§ **Task brief**:
How many lines in the items below contain the string "agent"? Reply with the number alone.

--*--

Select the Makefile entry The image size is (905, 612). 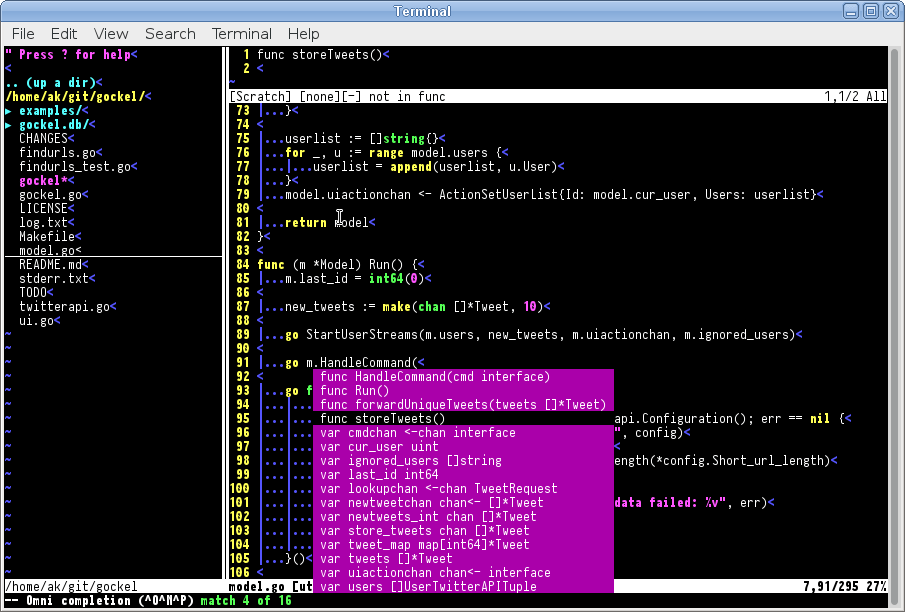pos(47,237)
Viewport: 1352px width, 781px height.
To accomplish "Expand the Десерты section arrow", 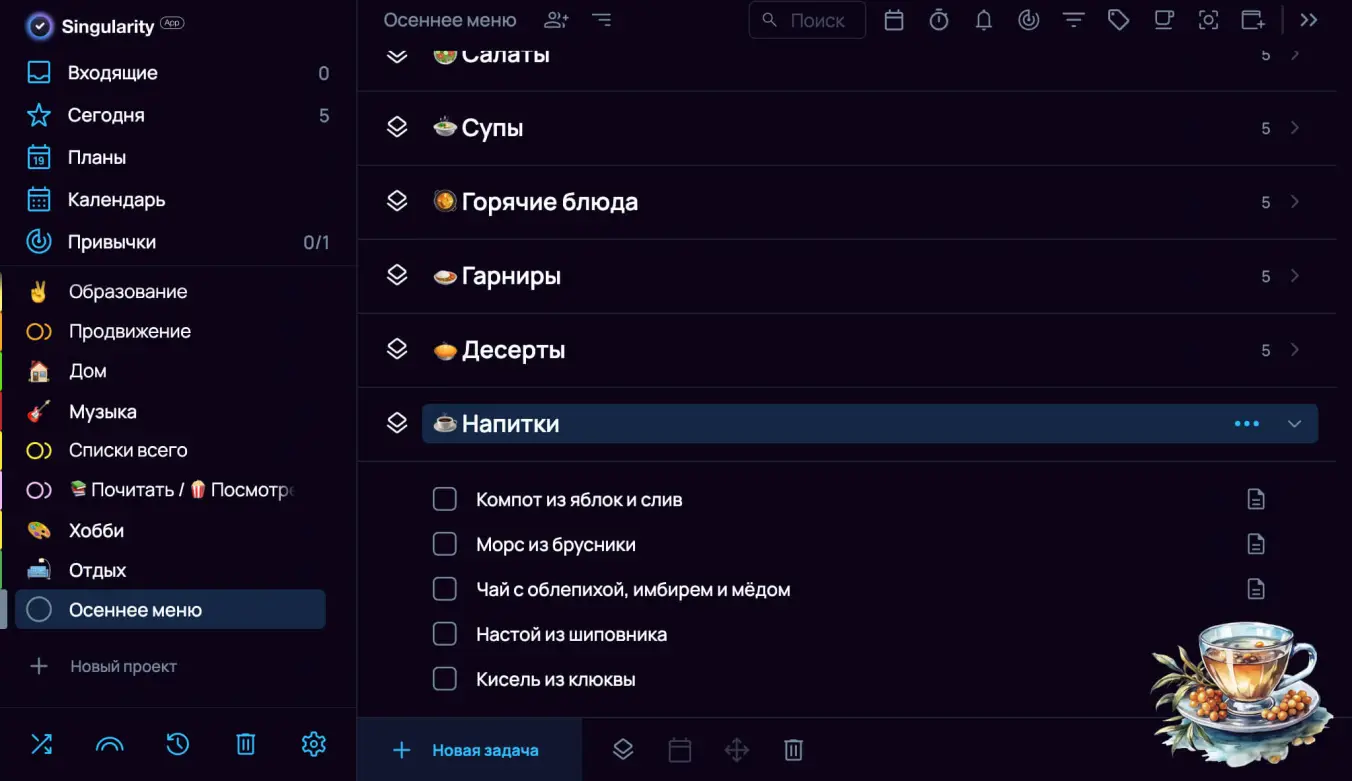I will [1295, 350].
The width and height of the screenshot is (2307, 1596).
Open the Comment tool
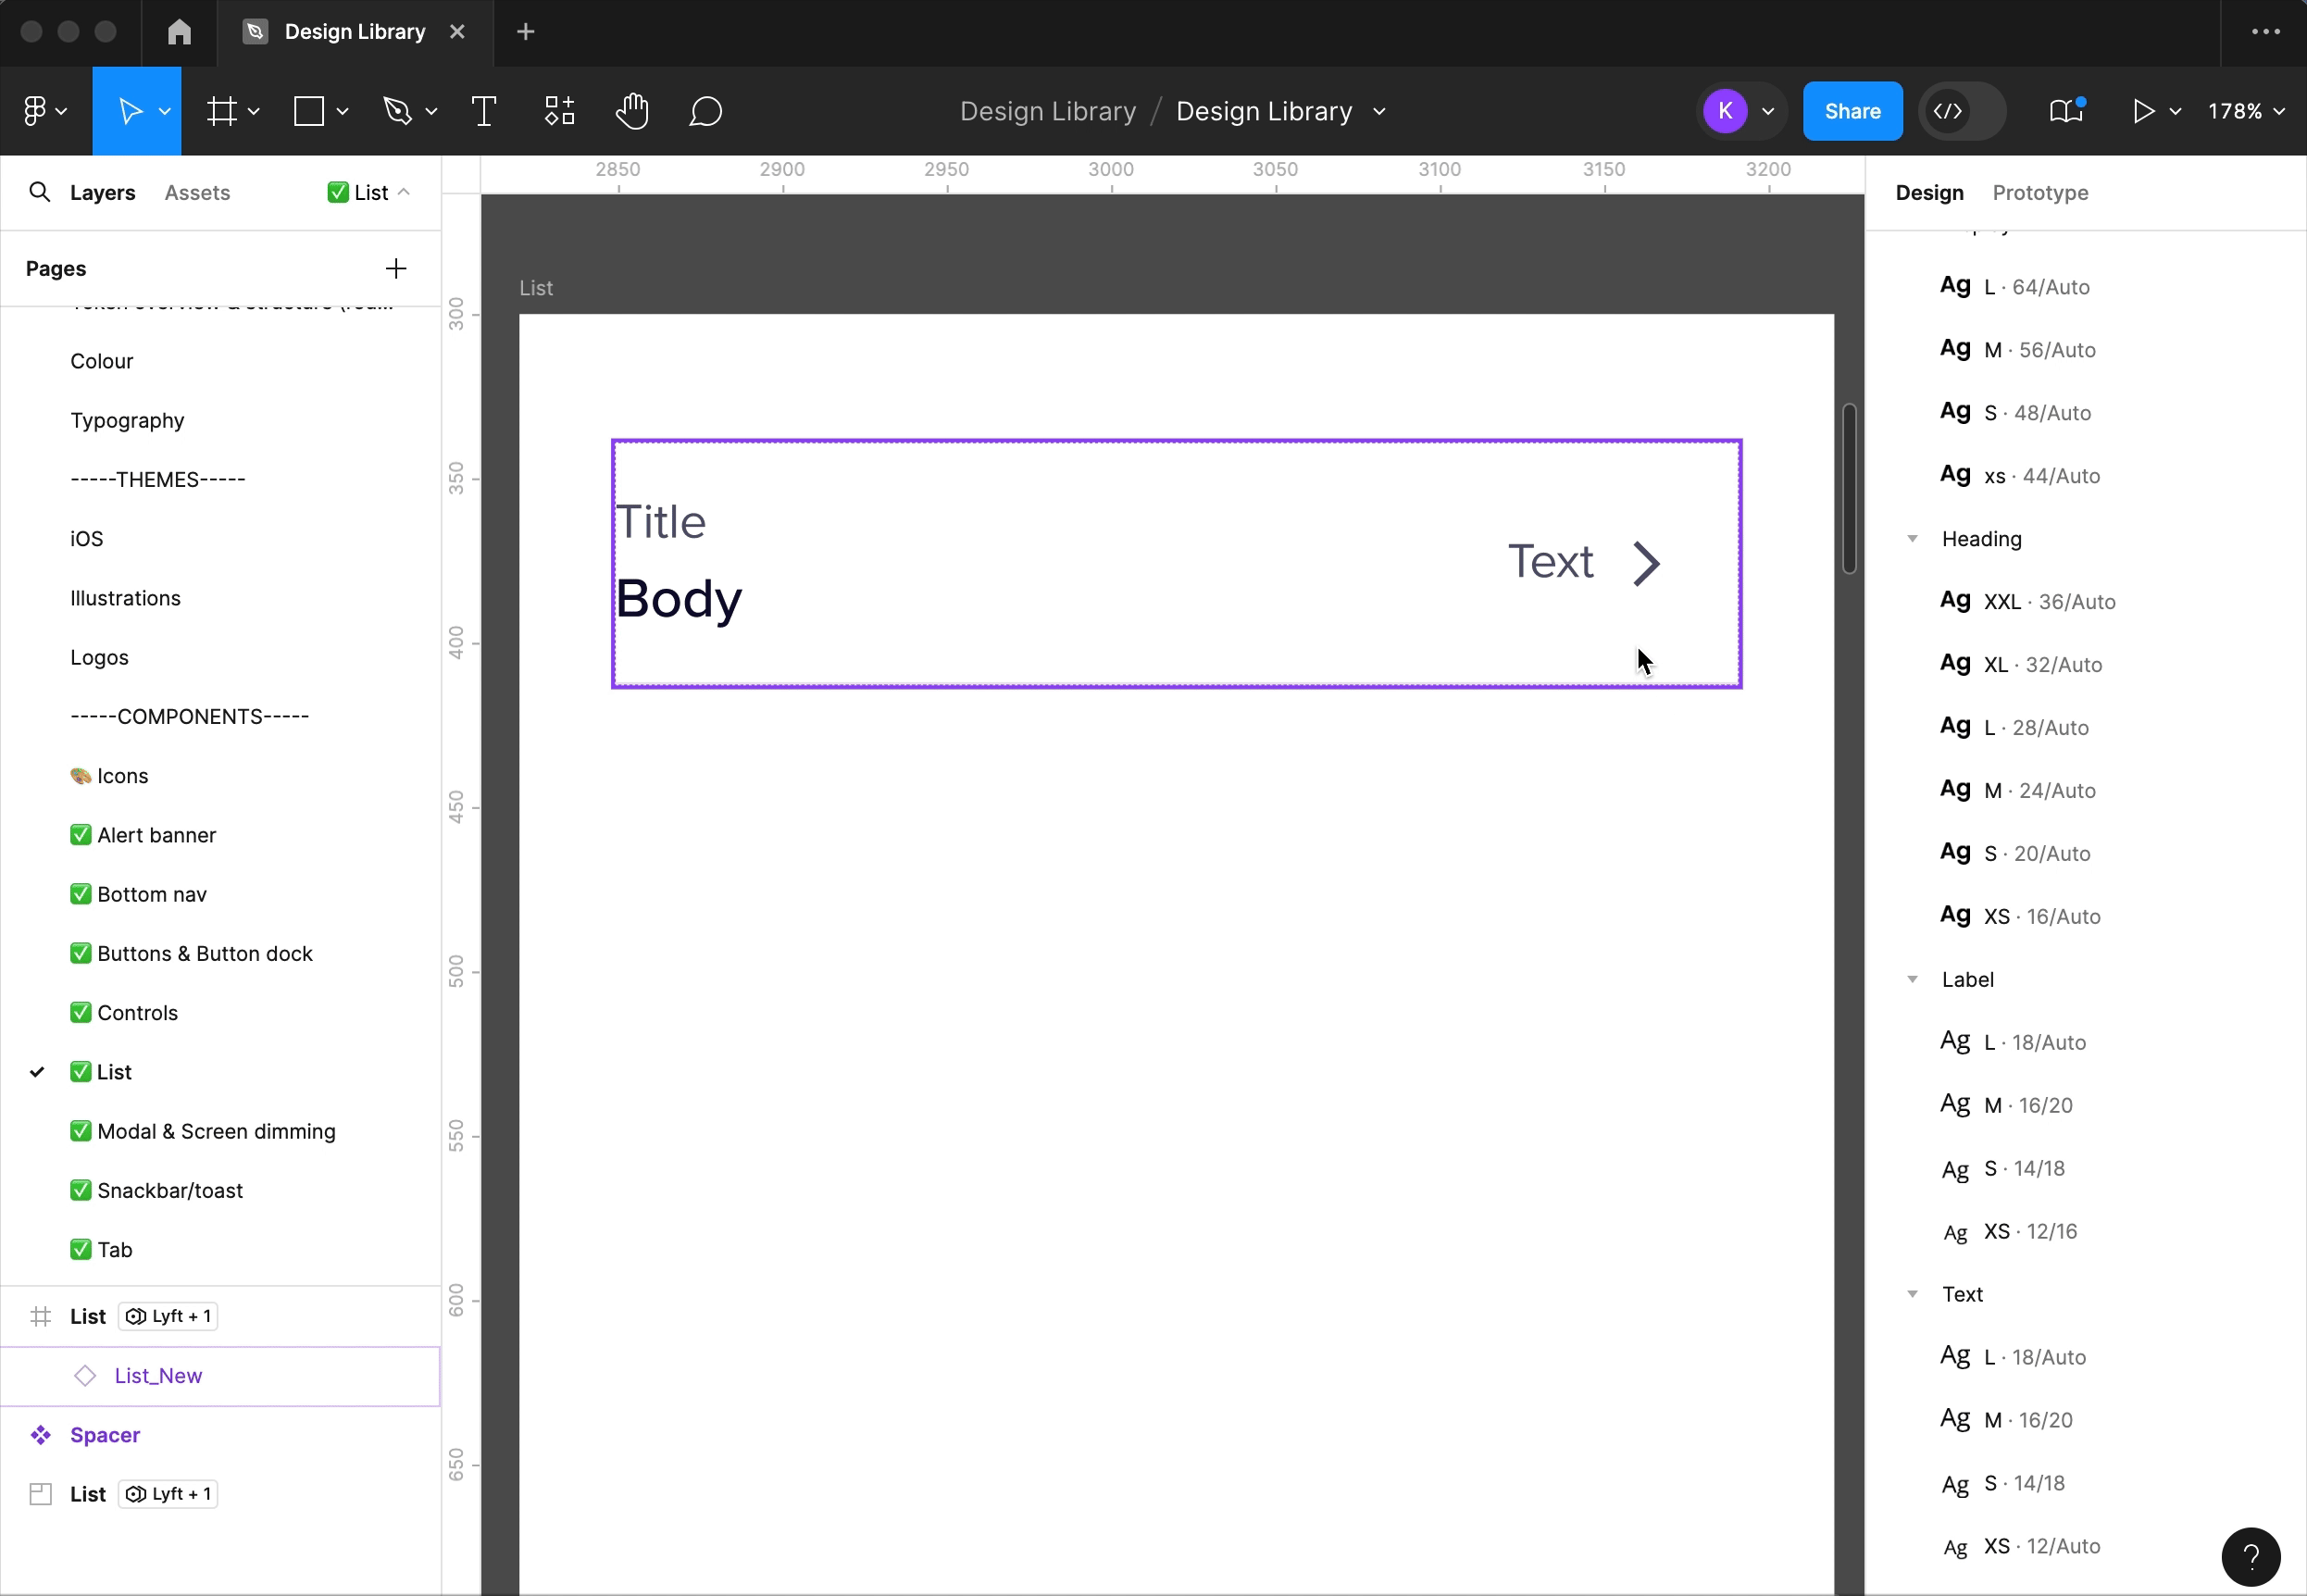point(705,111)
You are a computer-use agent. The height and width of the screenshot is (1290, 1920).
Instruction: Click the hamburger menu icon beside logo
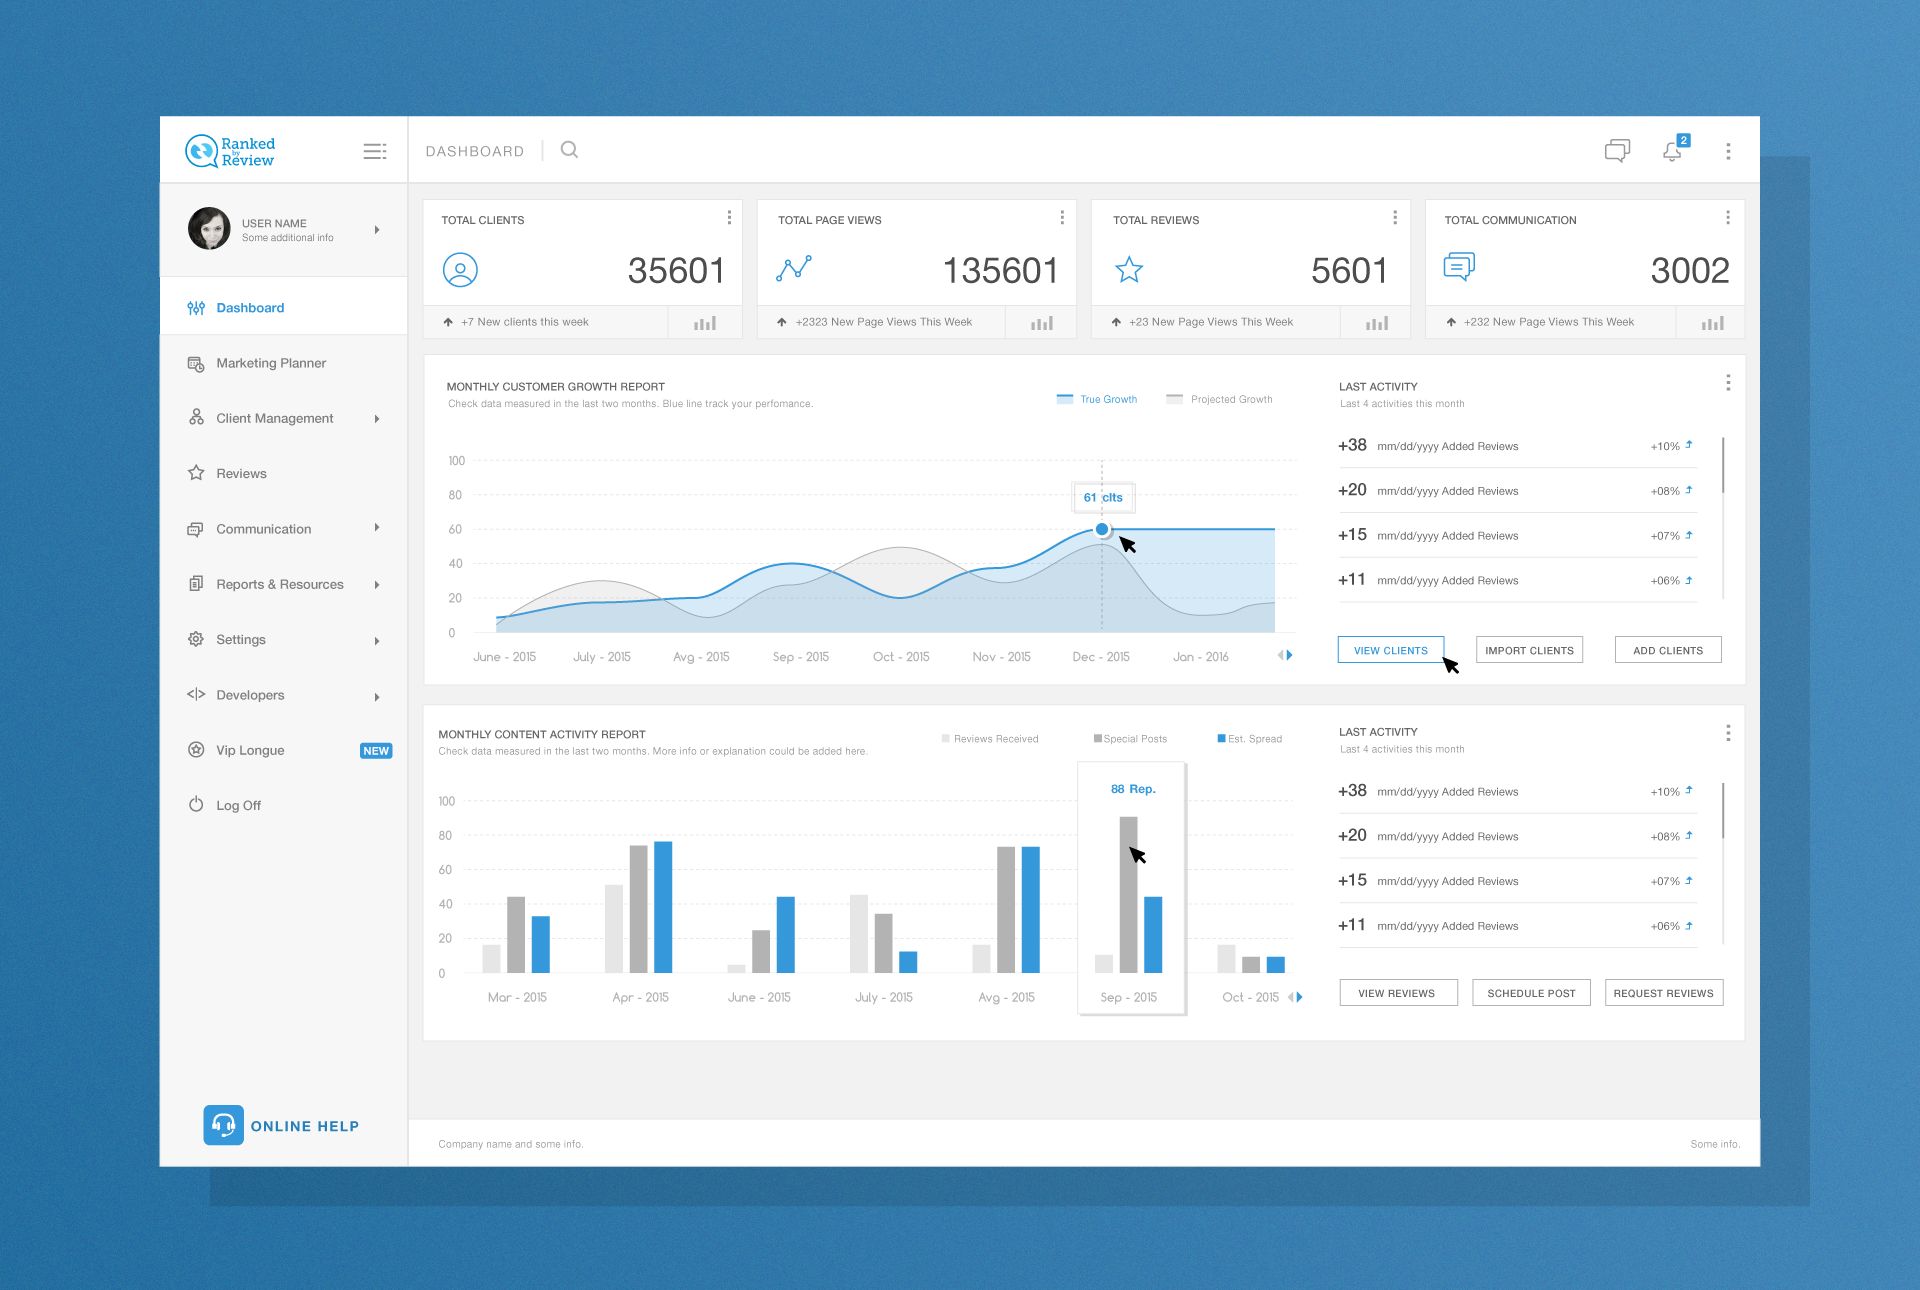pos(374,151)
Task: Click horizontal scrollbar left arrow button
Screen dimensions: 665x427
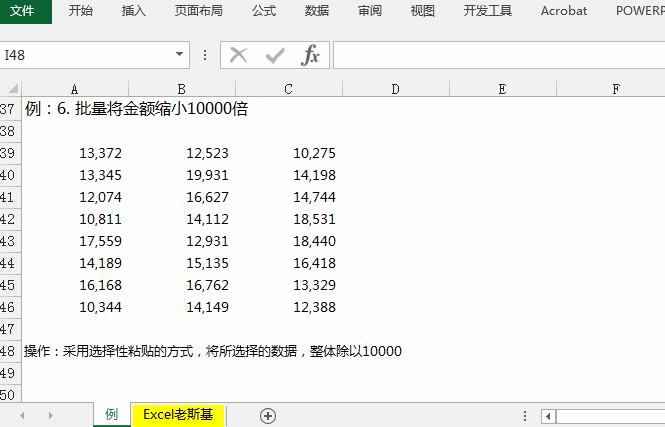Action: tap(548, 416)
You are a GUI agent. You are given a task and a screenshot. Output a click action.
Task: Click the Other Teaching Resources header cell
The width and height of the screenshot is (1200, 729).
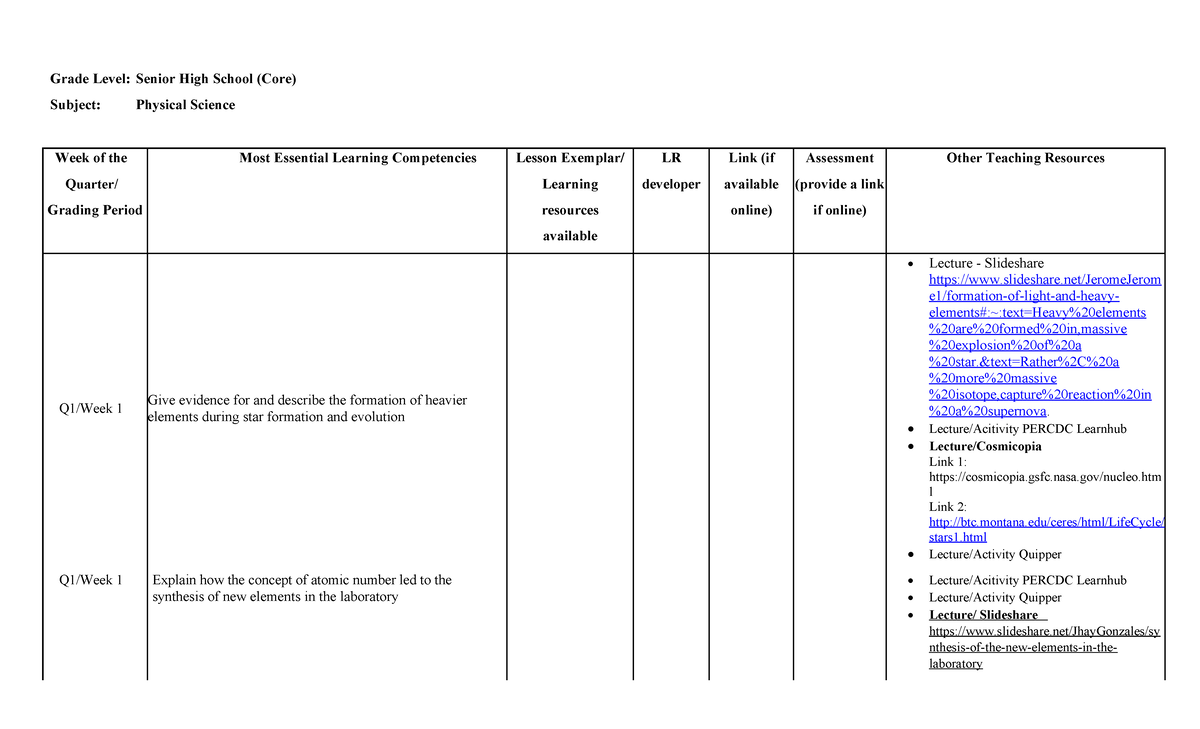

--*--

§ **Reply**:
2